(Texte du document):
##############################

Mais qui étaient réellement les Aztèques ?
Avant sa défaite face aux Espagnols en 1521, la Triple Alliance régnait sur toute la Mésoamérique. Les peuples de la région avaient développé des réseaux commerciaux complexes et possédaient une puissante force militaire.
Cuauhtlequetzqui, un prêtre mexicain, indique le lieu où son peuple devait fonder leur ville, vers 1325. La figue de Barbarie suggère que le nom Tenochtitlan signifie « le lieu du figuier de Barbarie ». José María Jara, un artiste mexicain, a peint cette scène en 1889. Musée national d'Art, Mexico.
Après la chute de Tenochtitlan, un poète aztèque a rédigé un récit poignant de la conquête de la capitale. Rédigé en nahuatl mais avec l’alphabet latin des envahisseurs espagnols, il a été le premier témoignage autochtone relatant les souffrances du peuple aztèque et faisant état de leur défaite en 1521, soit il y a 500 ans.
« Notre héritage, notre ville, est perdue et disparue
Les boucliers de nos guerriers n’ont pu la sauver
Nous avons mâché des brindilles et des herbes salées ; nous nous sommes nourris de lézards, de rats et de vers ... »
Aujourd'hui, les vestiges de Tenochtitlan reposent sous la capitale grouillante du Mexique : Mexico, l’une des villes les plus peuplées du monde. Au milieu d’une architecture moderne, le site archéologique du Templo Mayor dévoile de plus en plus de secrets sur la ville aztèque et ses habitants. Il est le souvenir d’un peuple et d’une culture soumis et absorbés par la colonie de la Nouvelle-Espagne.
De nombreux historiens européens ont focalisé leur attention sur le conquistador Hernán Cortés. Toutefois, le regain d’attention porté autour des évènements de 1521 place cette fois-ci les Aztèques au centre de l’histoire. Il en ressort l’histoire fascinante d'une alliance entre plusieurs cités-États mésoaméricaines, qui est rapidement montée au pouvoir, juste avant de le perdre.
Un serpent à plumes sort les crocs au Templo Mayor de Tenochtitlan, à Mexico. Cet immense temple avait été construit en l’honneur de Tlaloc, dieu de la pluie, et Huitzilopochtli, dieu de la guerre.
Situé à Mexico, le temple de Tlatelolco appartenait à une ville en dehors de Tenochtitlan. Lorsque les Espagnols ont pris le contrôle de la région, ils ont démoli le temple et utilisé ses pierres pour bâtir l’église de Santiago Tlatelolco.
UN RÉCIT HAUT EN COULEUR
Le nom Aztèques a été inventé par un étranger. Pour leur part, les Aztèques se désignaient par le nom Mexicas. Au début du 19e siècle, Alexander von Humboldt, un scientifique et explorateur allemand, a inventé ce terme pour désigner les peuples de Tenochtitlan à partir du mot Aztlan, le nom traditionnel des terres ancestrales des Mexicas. Les archéologues n’ont pas encore pu déterminé la localisation exacte d’Aztlan mais la plupart s'accordent à dire que la région serait située au nord du Mexique.

##############################

(Travail demandé):
Recopiez mot pour mot le passage du texte sur les Aztèques compris entre « Après la chute » et « y a 500 ans. », ces deux extraits inclus.

(Bloc de données):
##############################

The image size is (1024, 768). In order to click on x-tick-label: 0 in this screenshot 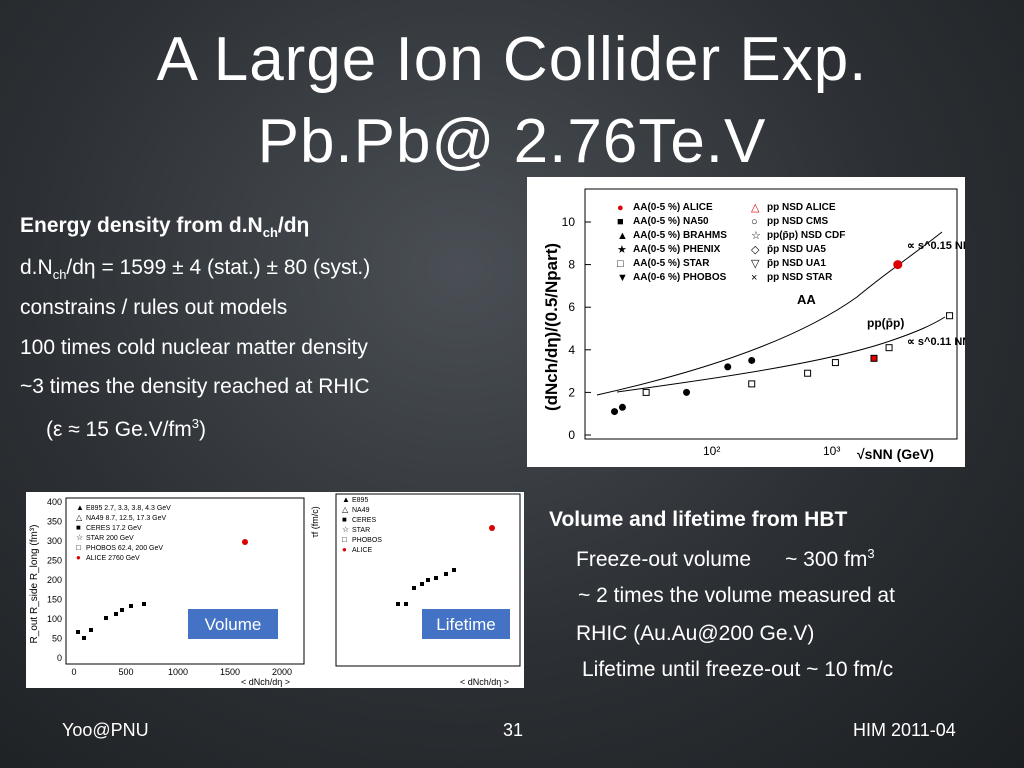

##############################

(Corrigé):
Après la chute de Tenochtitlan, un poète aztèque a rédigé un récit poignant de la conquête de la capitale. Rédigé en nahuatl mais avec l’alphabet latin des envahisseurs espagnols, il a été le premier témoignage autochtone relatant les souffrances du peuple aztèque et faisant état de leur défaite en 1521, soit il y a 500 ans.